▶ **LISTED ENTRIES**
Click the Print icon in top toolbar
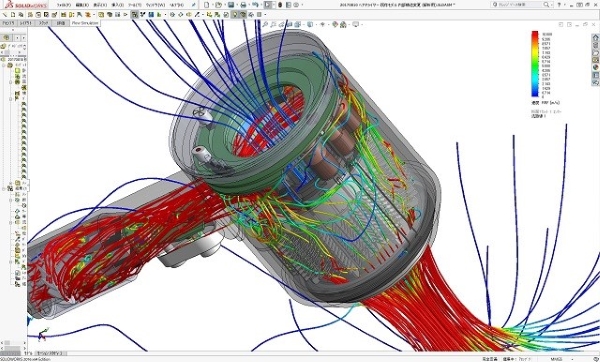The image size is (600, 362). click(x=243, y=5)
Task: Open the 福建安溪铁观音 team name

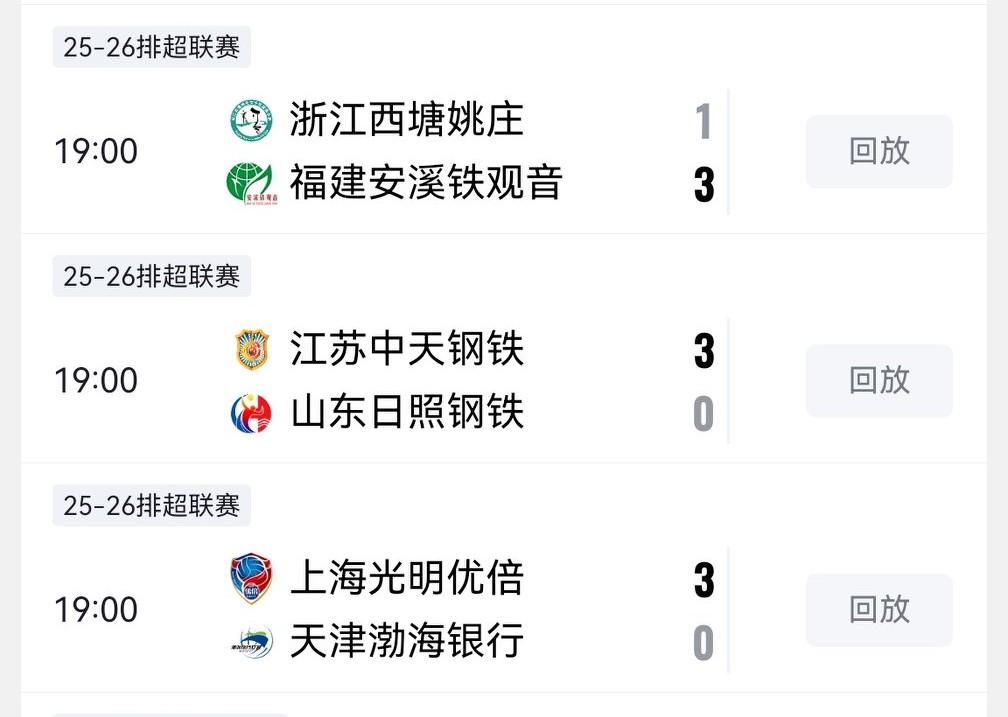Action: (426, 183)
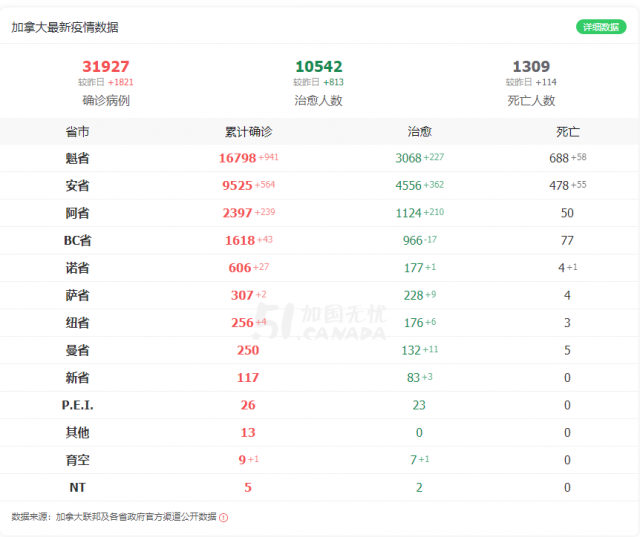Click the 死亡人数 label
Screen dimensions: 640x537
[x=531, y=100]

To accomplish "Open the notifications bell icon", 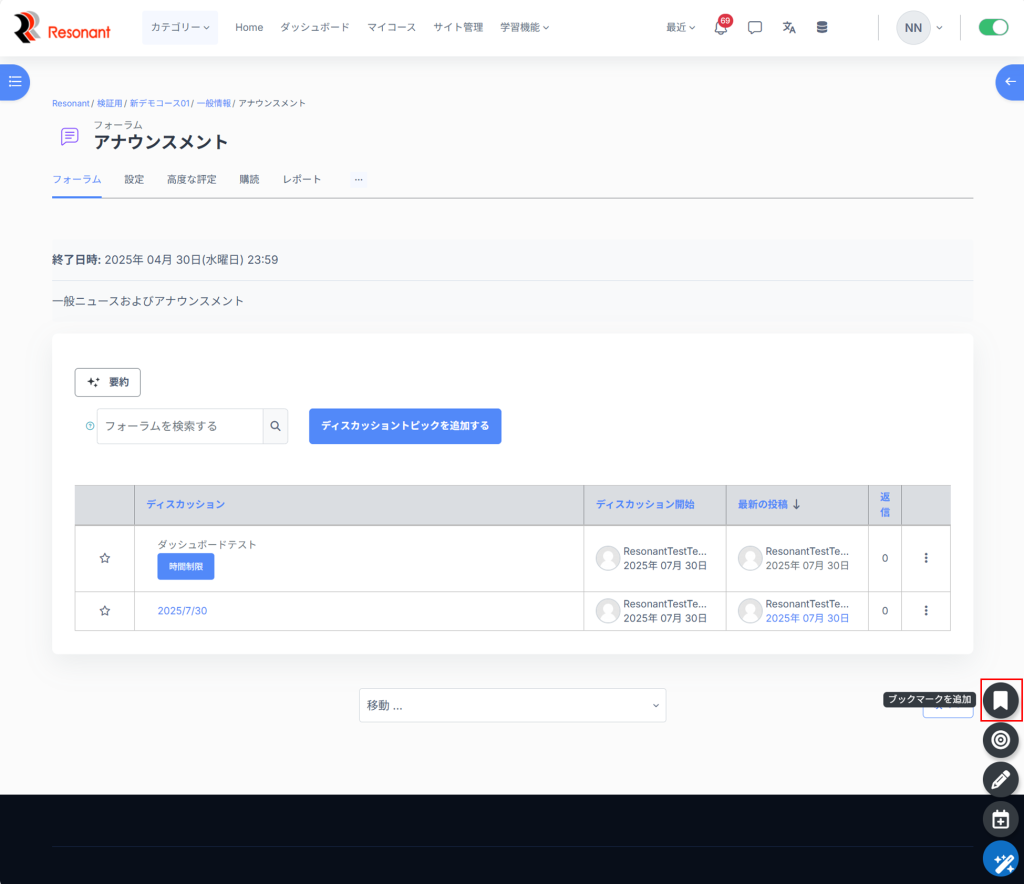I will coord(720,28).
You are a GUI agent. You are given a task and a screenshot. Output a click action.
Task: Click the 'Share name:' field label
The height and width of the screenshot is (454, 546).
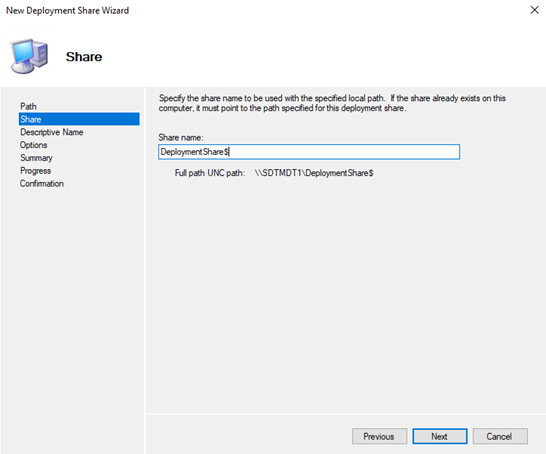click(181, 138)
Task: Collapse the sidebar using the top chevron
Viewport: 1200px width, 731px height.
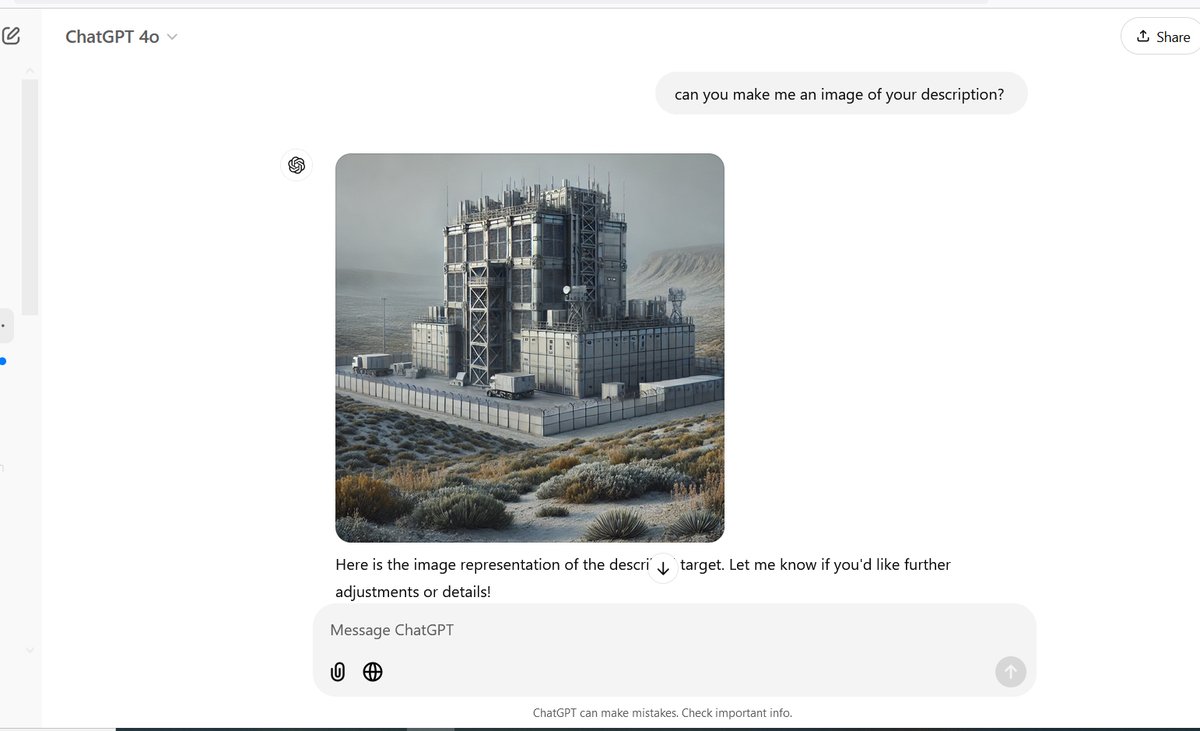Action: pyautogui.click(x=30, y=70)
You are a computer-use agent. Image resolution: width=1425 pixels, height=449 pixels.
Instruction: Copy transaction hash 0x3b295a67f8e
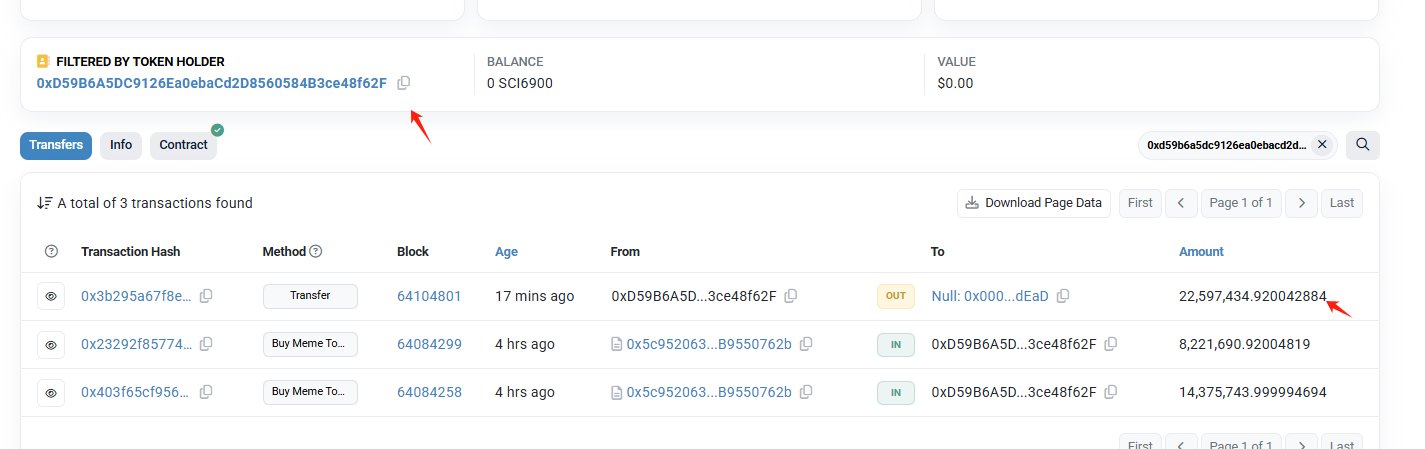(x=206, y=296)
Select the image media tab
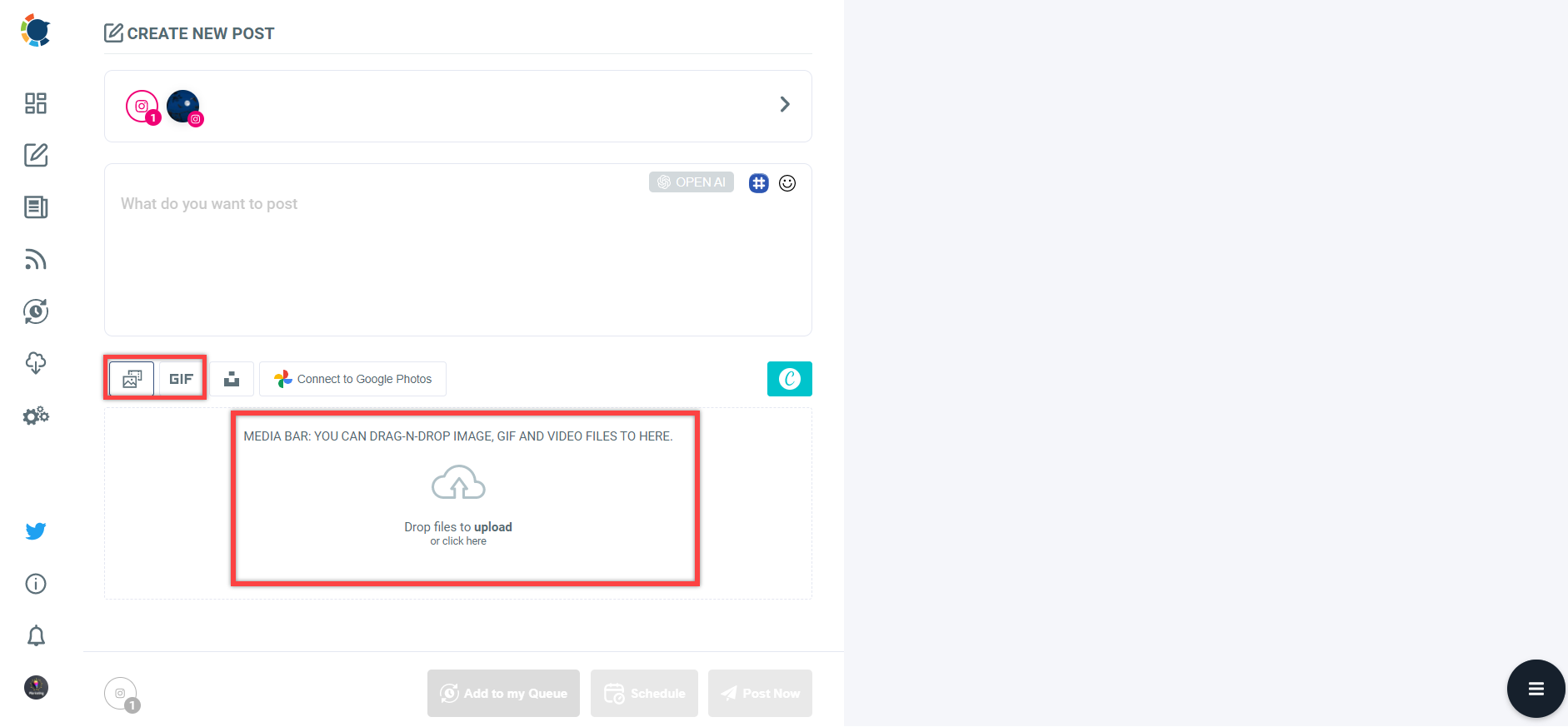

▶ **TASK PROMPT**
How many of the lines in these entries hold "agent"? Report only the count.

▶ **THE ANSWER**
2